Opposition in der Türkei startet »Marsch für Gerechtigkeit«

Tausende protestieren in der Hauptstadt Ankara und in Istanbul auch gegen die Festnahme von CHP-Abgeordneten

  • Lesedauer: 3 Min.

Ankara. Nach der Festnahme eines ihrer Abgeordneten hat die türkische Opposition einen »Marsch für Gerechtigkeit« gestartet. Tausende Anhänger der Republikanischen Volkspartei (CHP) gingen am Donnerstag in Ankara auf die Straße, um gegen die Festnahme des CHP-Abgeordneten Enis Berberoglu zu protestieren. Oppositionsführer Kemal Kilicdaroglu kündigte an, die 400 Kilometer bis zum Istanbuler Gefängnis von Berberoglu zu Fuß zu marschieren.

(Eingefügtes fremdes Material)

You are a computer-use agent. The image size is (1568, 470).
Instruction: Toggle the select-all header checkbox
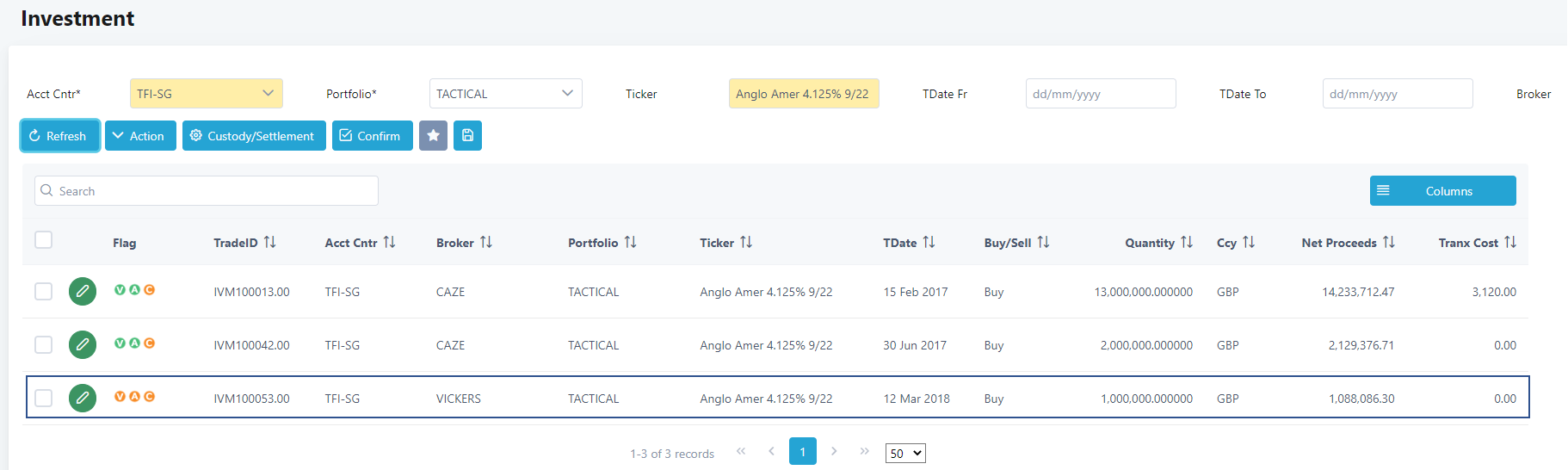point(44,240)
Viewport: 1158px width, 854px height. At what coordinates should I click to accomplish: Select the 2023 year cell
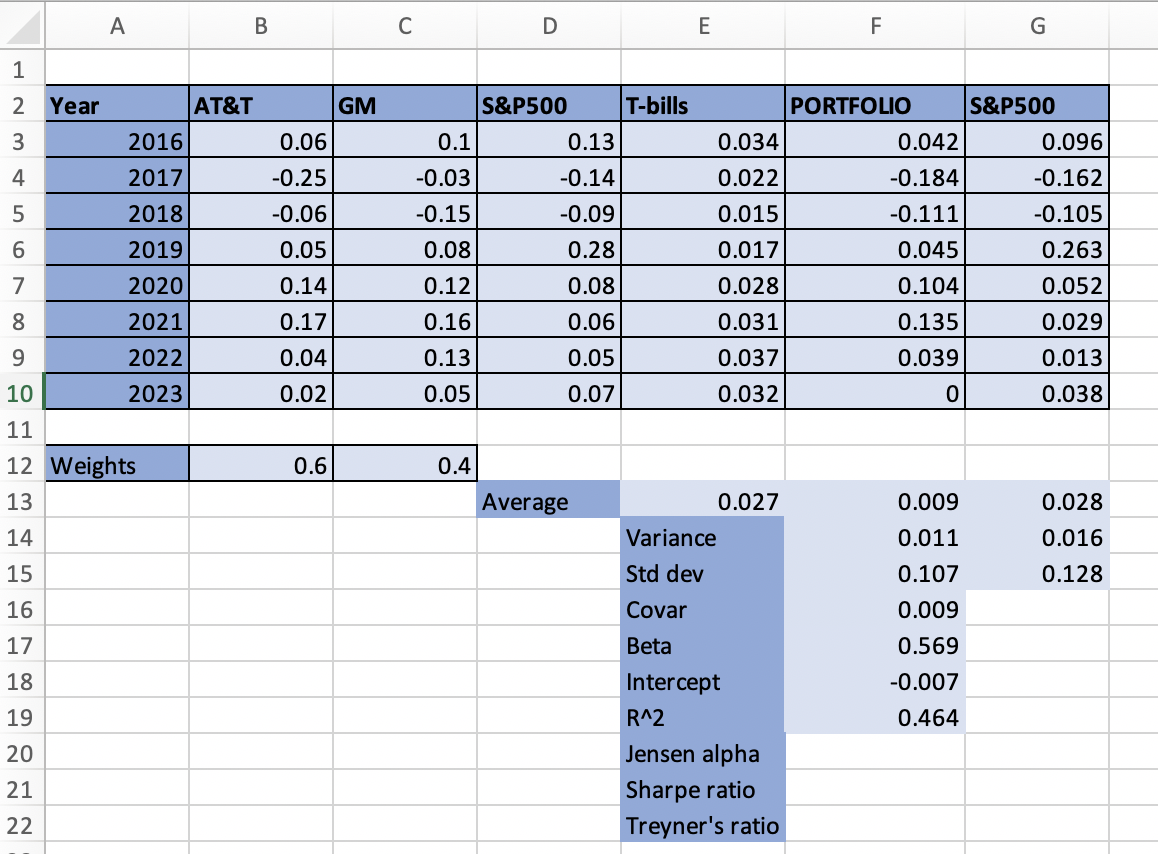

»Ich werde den ganzen Weg bis Istanbul laufen. Wir werden diesen Marsch fortsetzen, bis es Gerechtigkeit in der Türkei gibt«, sagte Kilicdaroglu, der bei dem Marsch durch Ankara ein Schild mit der Aufschrift »Adalet« (Gerechtigkeit) trug. Bis zum Gefängnis von Maltepe am Ostrand von Istanbul sind es gut 400 Kilometer, zu Fuß dürfte der Marsch drei Wochen dauern.

»Schulter an Schulter gegen den Faschismus«, riefen die Demonstranten bei den Protesten in Ankara. Andere hielten Plakate hoch, die »Gerechtigkeit für inhaftierte Abgeordnete« forderten. Auch in Istanbul versammelten sich hunderte Oppositionsanhänger im Macka Park und riefen, »Wir werden durch Widerstand siegen«.

»Wir sind gekommen, um Gerechtigkeit zu fordern«, sagte die Demonstrantin Funda Sakalioglu in Ankara der Nachrichtenagentur AFP. »Wir haben es mit einer Diktatur zu tun.« Die unabhängige Abgeordnete Aylin Nazliaka sagte, sie seien auf der Straße, um dagegen zu protestieren, dass Justizentscheidungen von oben diktiert würden.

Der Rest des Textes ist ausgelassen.